Tertibkan Bongkaran Tenabang, PT KAI Beri Uang Kerahiman
Rabu, 12 Jan 2005 10:40 WIB
Jakarta - PT KAI akan memberikan uang kerahiman sebesar Rp 500 ribu kepada setiap KK yang gubuknya dibongkar. Sedikitnya ada 885 gubuk yang berada di sekitar rel Stasiun Tanah Abang. "Sebenarnya dari 2 tahun yang lalu kita meminta pihak walikota, tetapi kan terbentur kegiatan nasional," ujar Staf Humas PT KAI Kusnadi di kawasan Tanah Abang Bongkaran, Jakarta Pusat, Rabu (12/1/2005). Ia menambahkan, PT KAI telah mengeluarkan dana sekitar Rp 600 juta untuk pembongkaran ini.

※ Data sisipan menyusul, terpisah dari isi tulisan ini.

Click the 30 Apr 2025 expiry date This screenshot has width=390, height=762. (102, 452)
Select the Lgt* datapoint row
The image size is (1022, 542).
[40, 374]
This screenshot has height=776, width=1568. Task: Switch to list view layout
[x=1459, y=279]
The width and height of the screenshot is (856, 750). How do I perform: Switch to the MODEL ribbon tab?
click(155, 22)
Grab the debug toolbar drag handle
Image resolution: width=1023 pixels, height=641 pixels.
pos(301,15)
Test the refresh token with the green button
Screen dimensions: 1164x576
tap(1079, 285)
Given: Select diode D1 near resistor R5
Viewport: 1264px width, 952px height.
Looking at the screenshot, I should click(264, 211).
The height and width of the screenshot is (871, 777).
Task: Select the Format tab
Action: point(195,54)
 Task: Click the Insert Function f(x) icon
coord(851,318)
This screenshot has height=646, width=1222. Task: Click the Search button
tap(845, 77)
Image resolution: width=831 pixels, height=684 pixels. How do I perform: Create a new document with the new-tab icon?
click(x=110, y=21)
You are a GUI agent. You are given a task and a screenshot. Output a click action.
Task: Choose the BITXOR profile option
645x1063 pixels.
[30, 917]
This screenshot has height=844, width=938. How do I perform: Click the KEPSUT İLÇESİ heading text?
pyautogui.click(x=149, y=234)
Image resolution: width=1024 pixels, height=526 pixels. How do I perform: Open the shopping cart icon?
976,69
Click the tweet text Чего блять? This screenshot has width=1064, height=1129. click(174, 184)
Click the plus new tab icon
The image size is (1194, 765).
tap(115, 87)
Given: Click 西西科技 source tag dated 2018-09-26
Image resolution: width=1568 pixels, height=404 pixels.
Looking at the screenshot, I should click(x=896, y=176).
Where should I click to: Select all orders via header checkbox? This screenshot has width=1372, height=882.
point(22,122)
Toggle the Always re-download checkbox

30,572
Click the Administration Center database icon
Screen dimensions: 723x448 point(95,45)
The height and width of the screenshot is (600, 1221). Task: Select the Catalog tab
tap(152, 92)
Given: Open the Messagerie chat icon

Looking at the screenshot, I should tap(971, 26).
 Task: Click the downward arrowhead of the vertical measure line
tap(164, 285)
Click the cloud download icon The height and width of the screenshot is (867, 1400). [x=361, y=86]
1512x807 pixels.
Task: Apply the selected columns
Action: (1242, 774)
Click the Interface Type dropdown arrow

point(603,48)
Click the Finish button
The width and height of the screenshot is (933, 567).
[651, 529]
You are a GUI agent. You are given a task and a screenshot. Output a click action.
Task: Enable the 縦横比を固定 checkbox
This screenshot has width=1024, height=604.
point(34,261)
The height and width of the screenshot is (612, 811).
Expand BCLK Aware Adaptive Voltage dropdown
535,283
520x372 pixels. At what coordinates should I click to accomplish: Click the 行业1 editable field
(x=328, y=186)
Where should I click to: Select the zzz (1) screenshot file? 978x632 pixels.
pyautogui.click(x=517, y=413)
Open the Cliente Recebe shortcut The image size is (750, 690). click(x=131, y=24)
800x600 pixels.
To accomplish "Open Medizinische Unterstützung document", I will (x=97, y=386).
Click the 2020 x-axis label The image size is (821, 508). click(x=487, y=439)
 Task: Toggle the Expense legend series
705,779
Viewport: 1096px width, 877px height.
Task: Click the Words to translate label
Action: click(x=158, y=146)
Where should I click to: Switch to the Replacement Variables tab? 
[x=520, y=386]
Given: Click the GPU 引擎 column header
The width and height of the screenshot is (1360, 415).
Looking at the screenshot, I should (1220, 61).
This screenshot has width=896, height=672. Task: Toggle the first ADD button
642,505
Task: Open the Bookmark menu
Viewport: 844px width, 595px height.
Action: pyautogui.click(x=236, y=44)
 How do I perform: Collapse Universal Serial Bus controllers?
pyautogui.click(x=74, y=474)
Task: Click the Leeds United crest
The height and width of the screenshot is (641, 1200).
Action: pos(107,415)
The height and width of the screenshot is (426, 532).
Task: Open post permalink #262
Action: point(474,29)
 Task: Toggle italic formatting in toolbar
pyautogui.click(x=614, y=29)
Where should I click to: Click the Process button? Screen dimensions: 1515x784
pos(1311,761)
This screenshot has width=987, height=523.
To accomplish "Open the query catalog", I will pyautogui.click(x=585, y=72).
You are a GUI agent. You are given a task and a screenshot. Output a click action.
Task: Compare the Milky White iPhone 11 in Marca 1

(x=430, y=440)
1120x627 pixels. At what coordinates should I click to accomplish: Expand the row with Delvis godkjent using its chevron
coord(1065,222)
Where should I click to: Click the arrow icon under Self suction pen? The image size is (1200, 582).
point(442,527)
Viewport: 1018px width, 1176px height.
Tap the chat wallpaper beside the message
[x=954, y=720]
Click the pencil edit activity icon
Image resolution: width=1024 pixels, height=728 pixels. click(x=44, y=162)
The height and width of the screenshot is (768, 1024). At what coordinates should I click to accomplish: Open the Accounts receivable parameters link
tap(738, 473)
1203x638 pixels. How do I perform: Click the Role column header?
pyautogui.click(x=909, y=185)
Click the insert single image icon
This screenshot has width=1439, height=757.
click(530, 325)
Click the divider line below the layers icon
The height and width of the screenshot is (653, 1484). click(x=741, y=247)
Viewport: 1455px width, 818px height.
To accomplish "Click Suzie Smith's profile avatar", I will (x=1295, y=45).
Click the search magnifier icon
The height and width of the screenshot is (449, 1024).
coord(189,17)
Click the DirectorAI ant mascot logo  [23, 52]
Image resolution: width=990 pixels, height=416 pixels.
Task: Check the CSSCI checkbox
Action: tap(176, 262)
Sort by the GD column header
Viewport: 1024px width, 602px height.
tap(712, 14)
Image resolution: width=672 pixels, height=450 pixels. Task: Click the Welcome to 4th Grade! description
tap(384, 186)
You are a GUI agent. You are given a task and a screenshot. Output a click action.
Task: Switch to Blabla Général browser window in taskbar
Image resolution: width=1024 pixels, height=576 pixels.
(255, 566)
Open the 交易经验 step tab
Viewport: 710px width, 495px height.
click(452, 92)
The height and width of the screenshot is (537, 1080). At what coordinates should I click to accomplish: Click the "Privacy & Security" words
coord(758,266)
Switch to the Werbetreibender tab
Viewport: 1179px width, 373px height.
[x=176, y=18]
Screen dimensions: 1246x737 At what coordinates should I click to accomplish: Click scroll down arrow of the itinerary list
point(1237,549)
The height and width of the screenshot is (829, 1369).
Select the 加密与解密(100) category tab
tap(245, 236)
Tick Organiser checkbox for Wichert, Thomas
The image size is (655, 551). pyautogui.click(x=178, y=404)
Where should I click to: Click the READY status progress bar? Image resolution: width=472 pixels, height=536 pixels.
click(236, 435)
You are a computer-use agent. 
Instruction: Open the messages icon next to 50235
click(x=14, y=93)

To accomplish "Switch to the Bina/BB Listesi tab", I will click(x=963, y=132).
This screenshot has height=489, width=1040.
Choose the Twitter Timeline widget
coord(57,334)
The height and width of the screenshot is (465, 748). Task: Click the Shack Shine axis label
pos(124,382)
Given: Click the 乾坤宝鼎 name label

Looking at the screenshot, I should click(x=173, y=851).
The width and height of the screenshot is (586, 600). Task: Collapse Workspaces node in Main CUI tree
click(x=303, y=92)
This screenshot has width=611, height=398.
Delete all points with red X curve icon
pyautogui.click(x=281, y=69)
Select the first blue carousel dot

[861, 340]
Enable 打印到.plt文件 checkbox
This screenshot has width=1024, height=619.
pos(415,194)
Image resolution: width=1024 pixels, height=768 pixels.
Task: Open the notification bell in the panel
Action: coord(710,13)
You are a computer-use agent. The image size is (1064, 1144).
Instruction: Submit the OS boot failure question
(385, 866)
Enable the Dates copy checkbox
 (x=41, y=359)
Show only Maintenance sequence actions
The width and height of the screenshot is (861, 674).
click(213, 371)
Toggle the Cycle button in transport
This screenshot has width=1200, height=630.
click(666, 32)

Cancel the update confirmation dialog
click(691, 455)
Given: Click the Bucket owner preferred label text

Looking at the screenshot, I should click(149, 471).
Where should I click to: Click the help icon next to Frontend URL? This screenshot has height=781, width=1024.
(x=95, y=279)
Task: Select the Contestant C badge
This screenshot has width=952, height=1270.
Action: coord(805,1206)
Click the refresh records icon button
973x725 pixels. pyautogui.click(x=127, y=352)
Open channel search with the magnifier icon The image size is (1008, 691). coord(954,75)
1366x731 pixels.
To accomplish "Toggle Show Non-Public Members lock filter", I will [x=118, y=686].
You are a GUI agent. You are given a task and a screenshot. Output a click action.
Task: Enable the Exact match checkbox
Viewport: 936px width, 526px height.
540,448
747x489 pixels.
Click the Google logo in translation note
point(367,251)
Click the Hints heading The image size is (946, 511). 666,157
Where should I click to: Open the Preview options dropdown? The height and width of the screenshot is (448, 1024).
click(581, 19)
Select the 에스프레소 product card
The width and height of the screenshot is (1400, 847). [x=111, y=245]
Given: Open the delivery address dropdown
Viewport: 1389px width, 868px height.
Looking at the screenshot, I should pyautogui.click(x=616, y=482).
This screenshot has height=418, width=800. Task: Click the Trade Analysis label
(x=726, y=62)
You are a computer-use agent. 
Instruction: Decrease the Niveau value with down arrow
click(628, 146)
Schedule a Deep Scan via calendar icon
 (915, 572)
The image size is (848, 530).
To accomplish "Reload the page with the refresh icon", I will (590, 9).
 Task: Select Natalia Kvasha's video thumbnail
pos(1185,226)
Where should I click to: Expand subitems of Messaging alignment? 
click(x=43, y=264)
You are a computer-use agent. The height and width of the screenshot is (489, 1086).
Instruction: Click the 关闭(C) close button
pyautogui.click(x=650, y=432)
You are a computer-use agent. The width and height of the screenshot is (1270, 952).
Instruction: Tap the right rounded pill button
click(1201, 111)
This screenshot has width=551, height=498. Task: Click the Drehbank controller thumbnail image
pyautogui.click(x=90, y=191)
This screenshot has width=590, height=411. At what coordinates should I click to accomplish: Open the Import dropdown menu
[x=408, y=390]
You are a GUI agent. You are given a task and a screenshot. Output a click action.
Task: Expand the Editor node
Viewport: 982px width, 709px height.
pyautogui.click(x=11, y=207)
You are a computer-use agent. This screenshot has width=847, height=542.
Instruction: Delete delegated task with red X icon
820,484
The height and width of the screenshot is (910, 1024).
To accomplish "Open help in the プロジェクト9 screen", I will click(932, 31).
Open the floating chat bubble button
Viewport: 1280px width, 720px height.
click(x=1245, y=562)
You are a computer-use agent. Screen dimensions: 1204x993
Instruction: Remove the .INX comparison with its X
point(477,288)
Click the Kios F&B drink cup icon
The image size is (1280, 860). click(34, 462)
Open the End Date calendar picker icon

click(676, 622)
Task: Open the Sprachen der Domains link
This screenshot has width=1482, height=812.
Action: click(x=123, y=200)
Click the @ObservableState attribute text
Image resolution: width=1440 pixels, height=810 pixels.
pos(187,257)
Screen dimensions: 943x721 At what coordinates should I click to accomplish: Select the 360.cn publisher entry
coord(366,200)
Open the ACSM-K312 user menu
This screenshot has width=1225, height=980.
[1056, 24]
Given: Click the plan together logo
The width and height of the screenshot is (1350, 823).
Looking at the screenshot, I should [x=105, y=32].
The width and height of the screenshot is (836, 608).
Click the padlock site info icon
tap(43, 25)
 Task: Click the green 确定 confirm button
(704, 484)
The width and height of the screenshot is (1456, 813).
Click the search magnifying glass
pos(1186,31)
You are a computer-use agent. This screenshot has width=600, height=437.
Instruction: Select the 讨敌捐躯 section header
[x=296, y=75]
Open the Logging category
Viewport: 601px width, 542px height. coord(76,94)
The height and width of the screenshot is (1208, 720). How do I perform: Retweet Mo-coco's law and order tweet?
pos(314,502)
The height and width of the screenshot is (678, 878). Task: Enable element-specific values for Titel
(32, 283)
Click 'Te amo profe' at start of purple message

Sementara, Walikota Jakarta Pusat Dadang Effendi mengatakan Pemkot, PT KAI dan masyarakat sekitar telah memberi peringatan sebelum penertiban. Peringatan itu disampaikan baik melalui surat edaran maupun turun langsung ke lapangan sejak 2 tahun yang lalu. "Pada umumnya mereka tahu akan ada pembongkaran," ujarnya. Menurut Dadang, pembongkaran dilakukan atas permintaan PT KAI yang menginginkan lahan di sekitar rel dikosongkan. Tujuannya untuk meningkatkan pelayanan dengan menambah rel baru.Salah seorang tokoh Tanah Abang H Rawangun mengungkapkan, warga di sekitar Bongkaran menginginkan kawasan itu ditertibkan. "Mereka bukan hanya dagang tapi dagang yang itu juga. Itu yang menyebabkan masyarakat menjadi resah," ungkapnya. Dikatakan Rawangun, dulu kawasan Bongkaran merupakan tempat rekreasi, lahan kosong dan lapangan bola. Sekitar tahun 1970-an, kawasan itu menjadi semakin ramai karena banyaknya pendatang baru dari luar Jakarta.